Yesterday—beside wishing a happy Memorial Day and issuing a well-deserved ‘Thank You’—I told you I’d recount how my family and I boldly (a titch of crazy) visited beautiful and super-season, tourist-packed Yosemite National Park on the Saturday of Memorial Day Weekend. Today is the day.

As was Saturday.

Saturday was the day to go.

I never thought I’d write that: that the Saturday of Memorial Day Weekend would be the day to go for a leisurely and mesmerizing tour of world-renowned Yosemite—with three kids: one being a kamikaze three-year-old and another a touch shy of turning one, not to mention the Wild Kratt six-year-old (the “Green Guy,” as opposed to Kamikaze being the “Blue Guy,” and if you don’t know what I’m talking about you can either check out Wild Kratts or a few of the recent family photos from this stage, in which Jasper and Titus spend most of their time chasing creatures and their powers as Martin and Chris Kratt—a crazy part to all this is that I remember watching the Kratt brothers with my younger brothers when I was in school, and the guys (green and blue) have as much energy and enthusiasm now as I remember they ever had: good for them).

Anyway, Yosemite (a great place for critters, by the way—and later, Sunday, we saw a mountain lion a few miles from camp as we were driving home at dusk, as it crossed the road in front of us, slinking, bounding, in total control, the way cat’s can be …), on Memorial Day. On Memorial Day?

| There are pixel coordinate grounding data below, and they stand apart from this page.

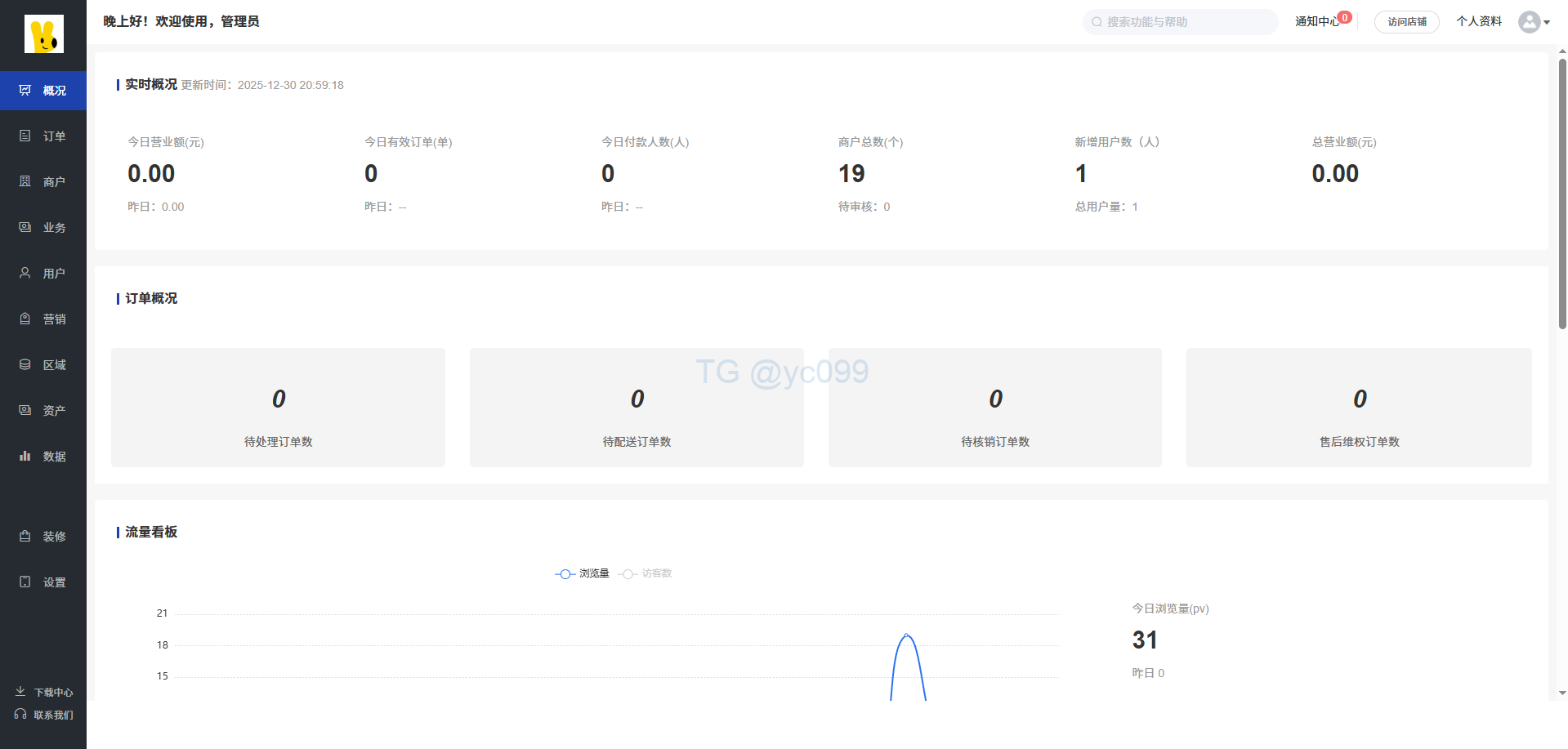
Task: Expand the user avatar dropdown arrow
Action: (1547, 22)
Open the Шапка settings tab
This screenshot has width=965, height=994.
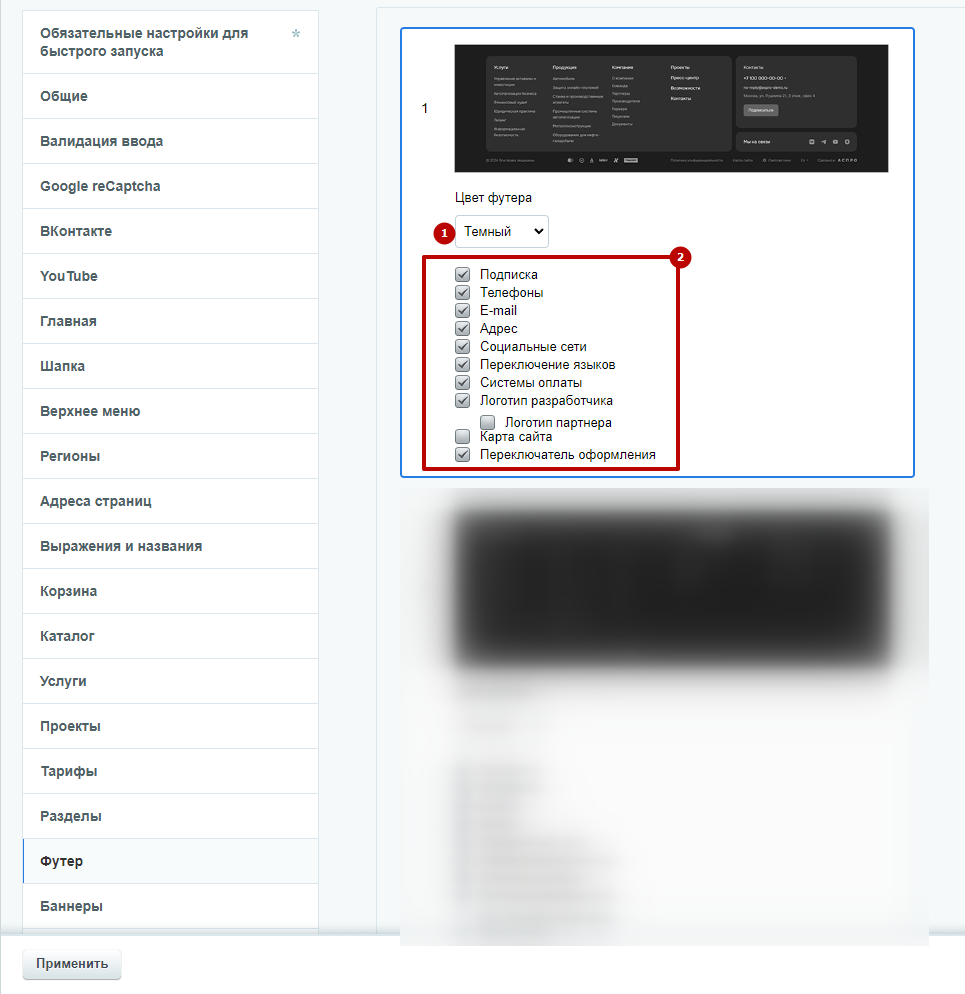[171, 366]

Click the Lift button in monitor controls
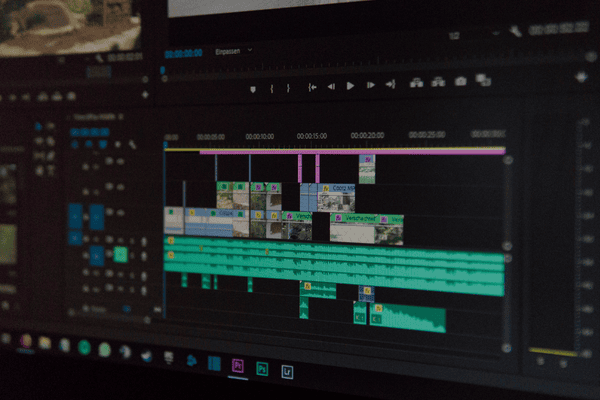click(415, 83)
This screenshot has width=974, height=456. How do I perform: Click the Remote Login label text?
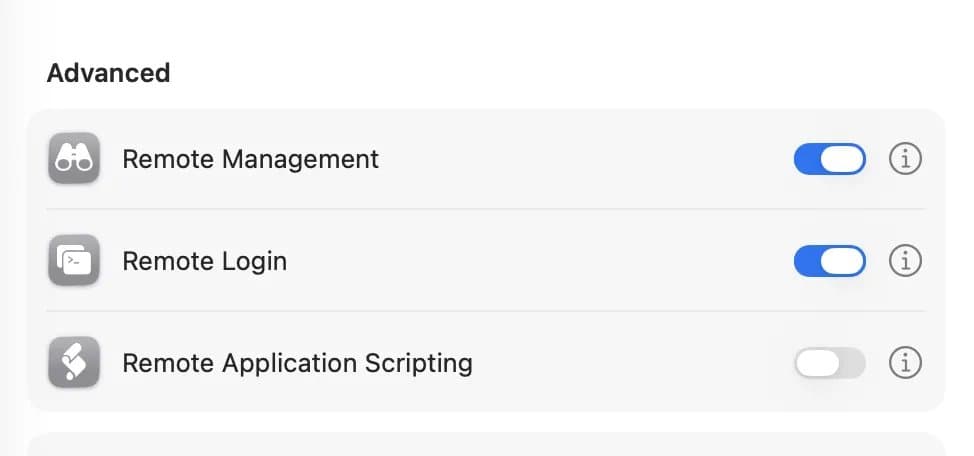(x=204, y=261)
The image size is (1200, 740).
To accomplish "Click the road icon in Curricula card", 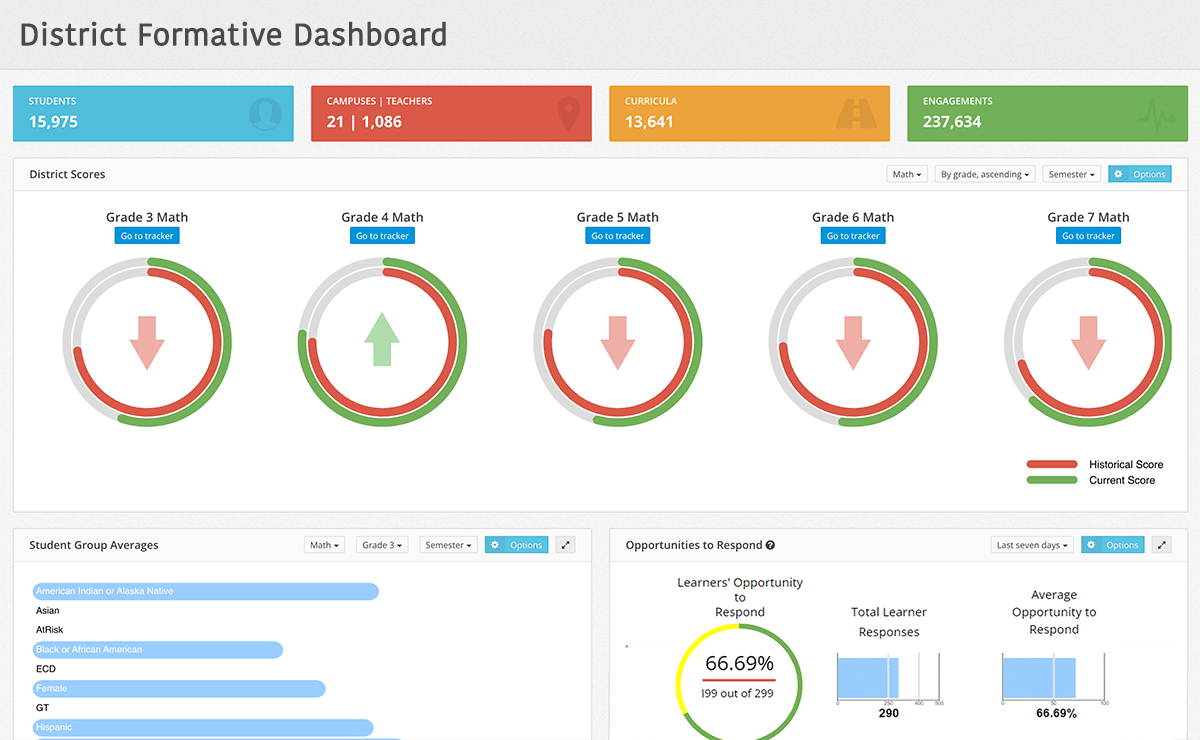I will (x=862, y=113).
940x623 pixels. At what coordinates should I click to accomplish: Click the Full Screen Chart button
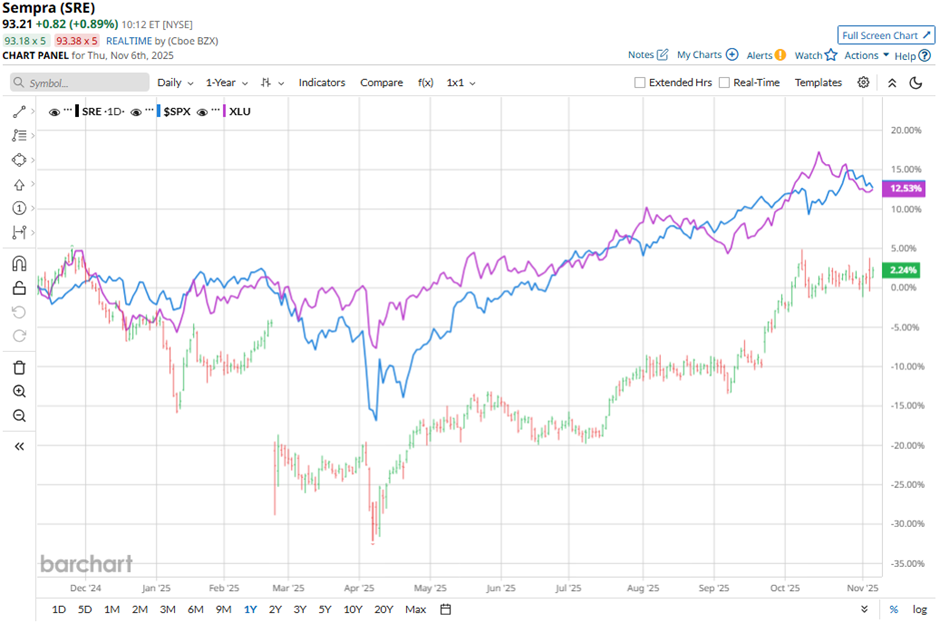point(886,35)
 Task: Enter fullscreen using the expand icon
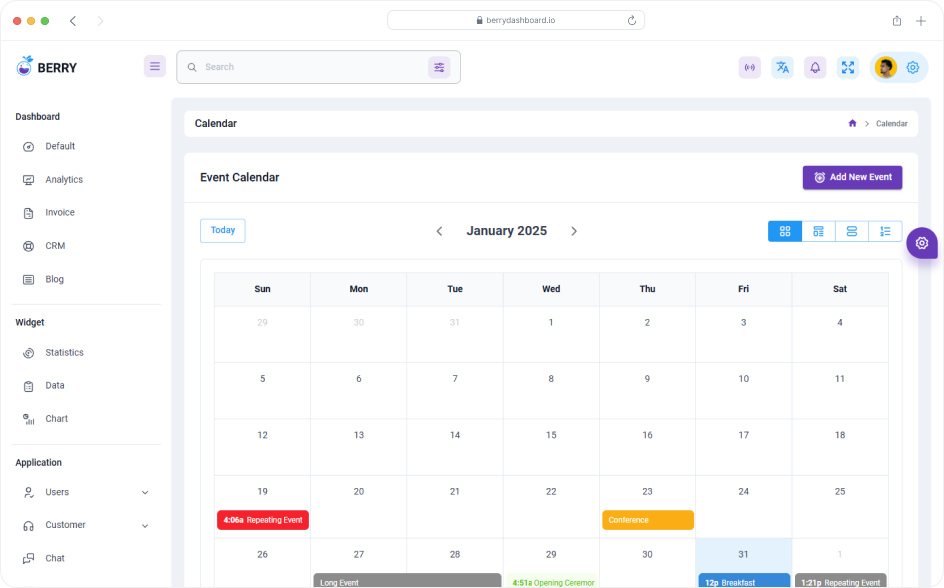point(848,67)
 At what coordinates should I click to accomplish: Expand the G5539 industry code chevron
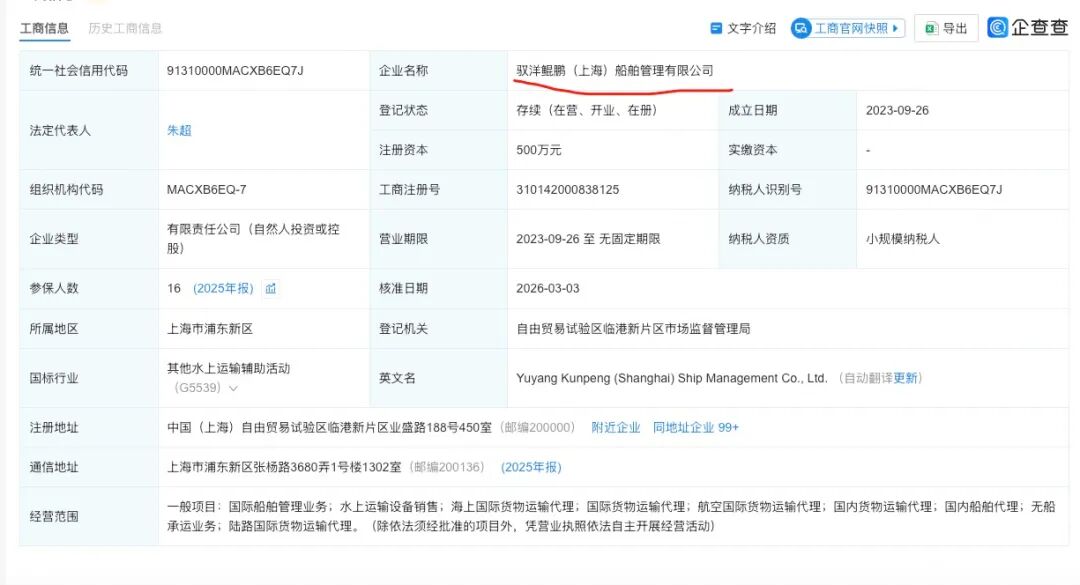[233, 388]
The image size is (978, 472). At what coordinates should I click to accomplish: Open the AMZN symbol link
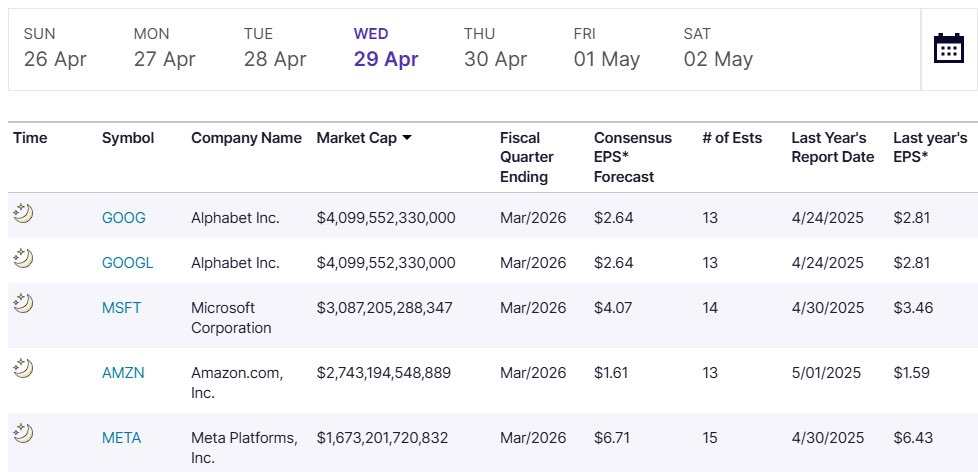[123, 373]
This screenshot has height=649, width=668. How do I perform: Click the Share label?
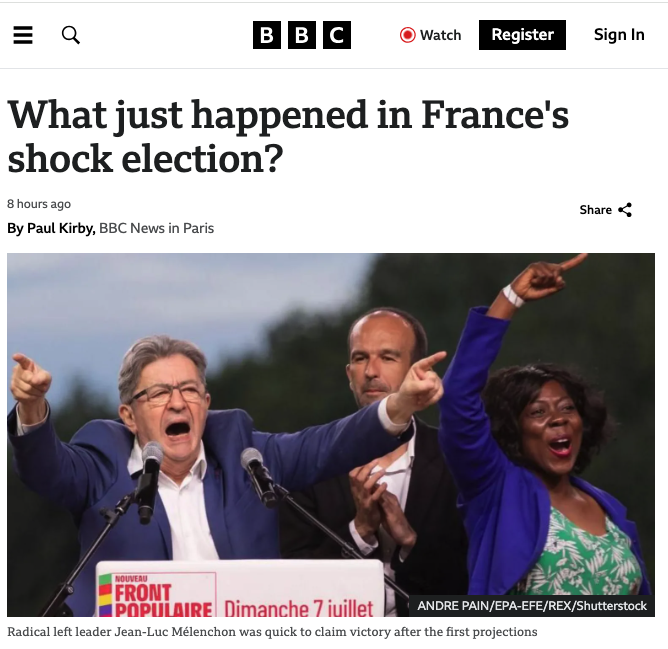point(596,210)
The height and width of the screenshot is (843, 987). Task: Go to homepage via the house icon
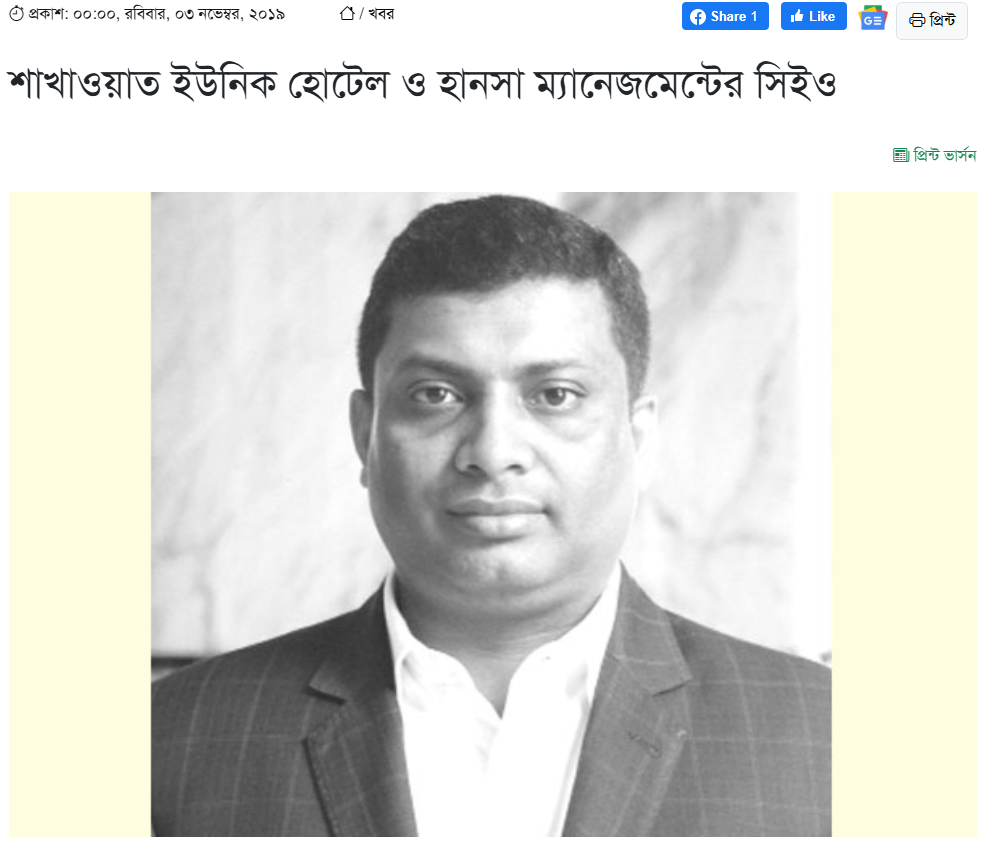[x=347, y=13]
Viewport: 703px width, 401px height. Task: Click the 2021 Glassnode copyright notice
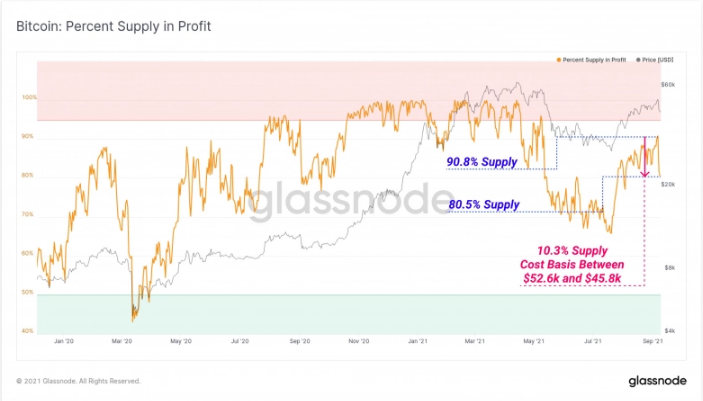[x=79, y=381]
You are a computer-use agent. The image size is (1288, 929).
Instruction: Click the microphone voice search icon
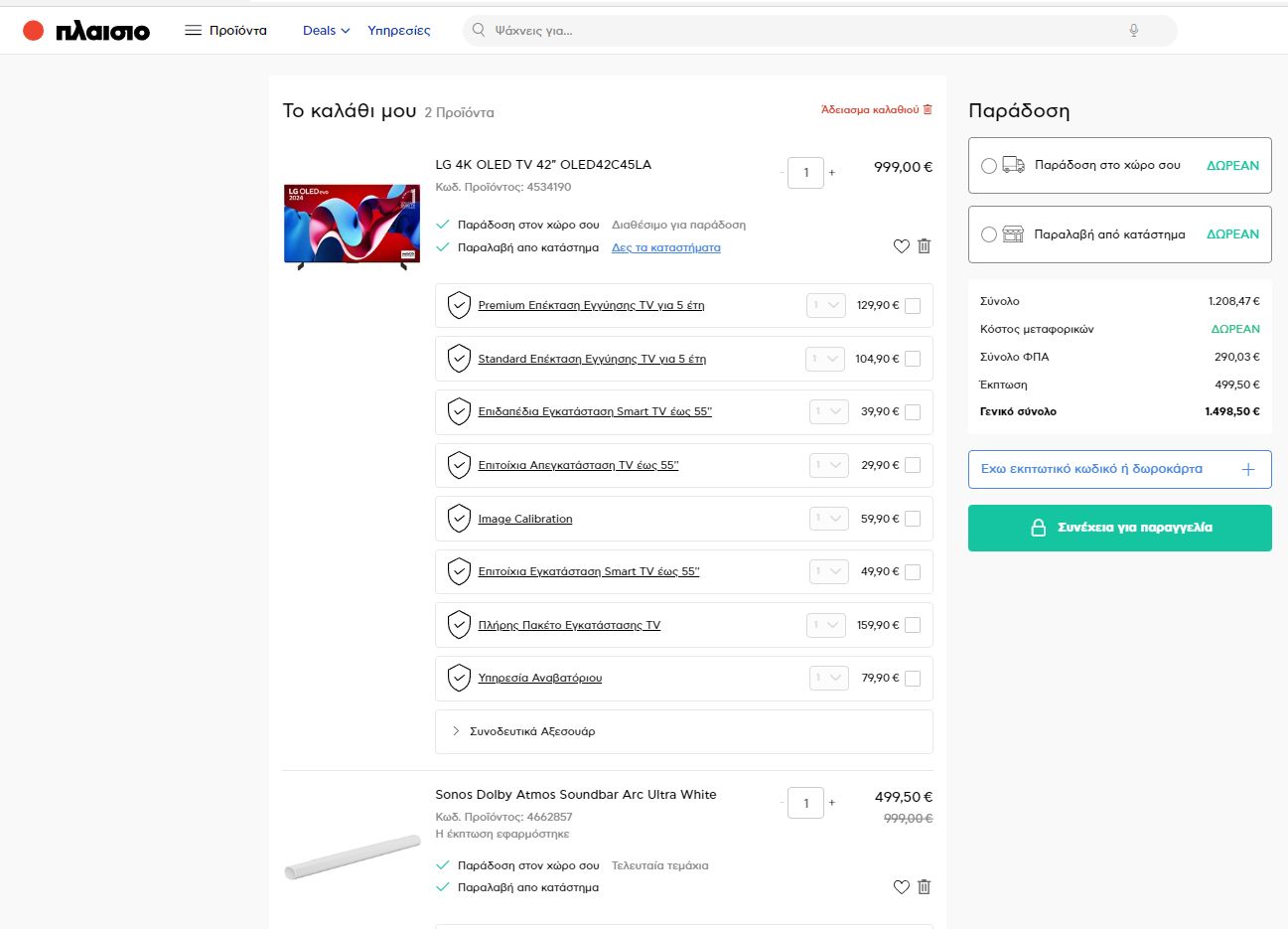1133,31
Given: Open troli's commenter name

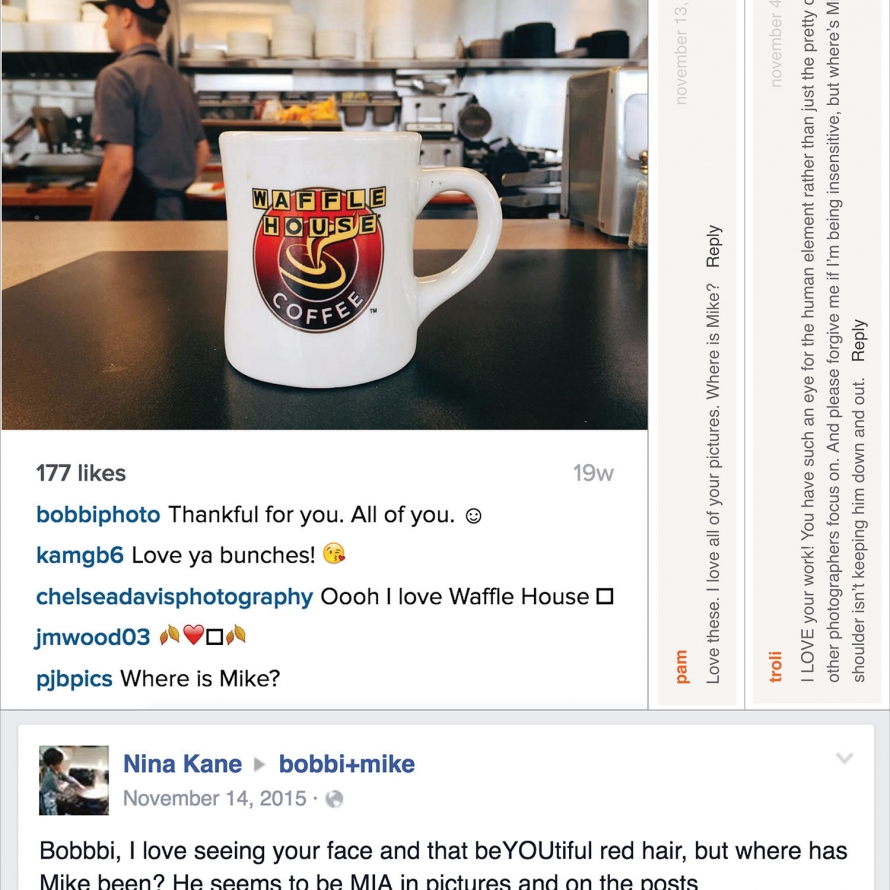Looking at the screenshot, I should [775, 666].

Why’d we do it. How’d we do it? Would we do it again?

Why?
Well, we did it because the water’s falling. Sarah and I had planned to take the boys this week, wanting to get up there before Everyone was out of school or on a summer vacation, but this week is a bit of a busy week (coming up—good stuff! … great stuff), and we were already scheduled to camp with our church at Yosemite Lakes over Memorial which is only a handful of miles from the Park’s entrance on Highway 120. Can you believe that Ti and Riah had never been? But we had heard stories of people we camped with a couple of years ago leaving Yosemite Lakes for Yosemite only to wait a line of cars for over an hour and never even get to the point of seeing the entrance before giving it up and coming back to camp. We didn’t want to sign up for that.

How?
I mentioned to a friend, Paul Posson, that we intended to get to Yosemite soon, and he, too, was planning to go to Yosemite—on The Rock Church camping trip. (Note: someday I’ll write more about the “coaching” that I am a part of, learning more about. It’s life-coaching, a discipleship ministry, about making disciples and providing accountability and providing/having a coach for encouragement and growth. It has been recently that I have begun to learn more about disciple making, coaching, in this particular format, presented by Steve Elliott, a heroic yet humble discipling coach of persons, churches, and peoples. Along with others, Paul and I are involved together in learning and practicin this coaching, and from him, as a side note, I learned a few tricks for even attempting Holiday Yosemite, let along tackling it. Thanks, Paul!) So Paul strategized, coached, and I listened, and we Haweses arose early from our tent and followed Paul and his troop into Yosemite.

Ever again?
Yes. It’s Yosemite. Yes.

Plus, we won. We beat the crowds. Beat them in. Beat them out. Circled the trail ahead of the holiday stampede. That line on Hwy 120, getting into the park? Well, getting in the layout was only one vehicle ahead of us—Paul’s—and one random early-A.M. traveler in my rearview. That same entrance on our way out at 1:00 P.M.? A radiator-challenging 0.75 mile snake-of-wait. When I noticed the queue of afternoon crazies, I glanced at my odometer and we rolled along the line, finally finding a bunching tail—each new, moving vehicle stuttering in like an additional button on a growing rattler’s talking tip—between the turn from .7 and .8 of a mile.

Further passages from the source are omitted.